“The expansion would be through a joint manufacturing agreement in which FDA-approved plasma collected in the U.S. by the military would be sent to France and manufactured into the freeze-dried plasma product for use by a greater number of U.S. Armed Forces.” Photo by Steven Galvan
By Steven Galvan, Public Affairs Officer
U.S. Army Institute of Surgical Research
2 JULY 2014
Since 2012, U.S. Army Special Forces medics have had limited quantities of freeze-dried plasma (FDP) available for use in remote locations through a Food and Drug Administration (FDA) Expanded Access Investigational New Drug protocol. The limited amount could soon change and more U.S. military members could have access to FDP made available through an agreement between the U.S. and French Armies.
“The Army Blood Program, the Armed Services Blood Program Office, the US Army Medical Research and Materiel Command, the U.S. Army Institute of Surgical Research (ISR), and the French army are working on expanding this program,” said Lt. Col. (Dr.) Andrew P. Cap, ISR chief of blood research. “The expansion would be through a joint manufacturing agreement in which FDA-approved plasma collected in the U.S. by the military would be sent to France and manufactured into the freeze-dried plasma product for use by a greater number of U.S. Armed Forces.”
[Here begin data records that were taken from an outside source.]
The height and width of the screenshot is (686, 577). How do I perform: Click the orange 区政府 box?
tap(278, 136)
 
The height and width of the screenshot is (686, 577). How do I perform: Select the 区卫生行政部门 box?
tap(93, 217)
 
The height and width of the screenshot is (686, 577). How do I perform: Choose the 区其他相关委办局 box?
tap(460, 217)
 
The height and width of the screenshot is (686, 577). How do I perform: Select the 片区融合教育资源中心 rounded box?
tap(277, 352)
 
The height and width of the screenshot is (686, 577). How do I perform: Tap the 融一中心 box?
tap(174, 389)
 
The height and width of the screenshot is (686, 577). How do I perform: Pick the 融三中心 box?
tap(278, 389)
A pilot project was successfully completed in early 2014 to test the possibility of the U.S./France joint manufacturing program. According to Cap, “the product met all standard quality control tests.”
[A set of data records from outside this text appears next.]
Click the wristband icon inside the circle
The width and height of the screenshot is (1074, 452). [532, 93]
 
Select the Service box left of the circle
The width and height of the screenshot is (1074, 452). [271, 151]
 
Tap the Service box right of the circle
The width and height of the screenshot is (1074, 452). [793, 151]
The Army currently receives about 200 units per year from the French Military Medical Service. The FDP is officially called French Lyophilized Plasma (FLyP) and has been used to successfully resuscitate critically injured U.S. Special Forces combat casualties. FLyP is a universal product that is compatible with any blood type.
The U.S. military used FDP during WWII, but due to blood-borne infections like hepatitis, the program was suspended. Now made safe due to infectious disease testing, FDP contains blood coagulation factors, which helps injured soldiers form blood clots that stop bleeding. Medics can administer the product on the battlefield within minutes and save lives.
“The French military has been making this product, basically since the 1940s with technology they got from the U.S. military and have since modified and improved it. We are now bringing it home,” said Cap.